• About this exercise
Your output should be the lines of the data that follow, reproduced exactly from the first through the line bearing "Task: Click the Upgrade up-arrow icon".

• Dataset entries

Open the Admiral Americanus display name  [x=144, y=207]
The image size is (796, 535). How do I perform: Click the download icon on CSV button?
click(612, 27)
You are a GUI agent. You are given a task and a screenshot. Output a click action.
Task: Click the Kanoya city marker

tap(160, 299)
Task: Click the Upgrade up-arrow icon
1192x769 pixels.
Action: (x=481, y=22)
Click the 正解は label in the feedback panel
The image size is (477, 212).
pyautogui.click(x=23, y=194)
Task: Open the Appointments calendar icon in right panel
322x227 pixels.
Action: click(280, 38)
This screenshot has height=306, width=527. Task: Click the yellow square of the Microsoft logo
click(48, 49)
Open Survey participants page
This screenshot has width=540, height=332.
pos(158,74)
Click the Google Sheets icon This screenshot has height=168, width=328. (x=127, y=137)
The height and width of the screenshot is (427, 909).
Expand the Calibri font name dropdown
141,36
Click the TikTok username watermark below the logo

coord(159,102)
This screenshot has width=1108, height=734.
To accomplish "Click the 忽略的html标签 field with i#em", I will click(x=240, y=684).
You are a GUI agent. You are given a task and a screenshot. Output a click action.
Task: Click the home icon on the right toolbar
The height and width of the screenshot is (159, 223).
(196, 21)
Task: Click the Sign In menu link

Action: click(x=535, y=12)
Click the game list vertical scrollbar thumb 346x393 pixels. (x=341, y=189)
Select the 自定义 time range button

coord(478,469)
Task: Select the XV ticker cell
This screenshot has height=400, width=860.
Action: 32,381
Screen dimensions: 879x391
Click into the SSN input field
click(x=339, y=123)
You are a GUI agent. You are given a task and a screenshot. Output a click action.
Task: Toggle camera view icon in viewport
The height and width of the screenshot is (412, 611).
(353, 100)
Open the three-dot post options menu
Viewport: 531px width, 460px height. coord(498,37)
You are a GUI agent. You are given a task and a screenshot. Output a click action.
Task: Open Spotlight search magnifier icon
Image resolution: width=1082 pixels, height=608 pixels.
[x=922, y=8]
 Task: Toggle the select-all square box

• Response to this task
Open the Admiral Americanus display name  [x=144, y=207]
The image size is (796, 535). How do I perform: Click the download icon on CSV button?
click(612, 27)
You are a GUI agent. You are given a task and a screenshot. Output a click action.
Task: Click the Kanoya city marker

tap(160, 299)
Task: Click the Upgrade up-arrow icon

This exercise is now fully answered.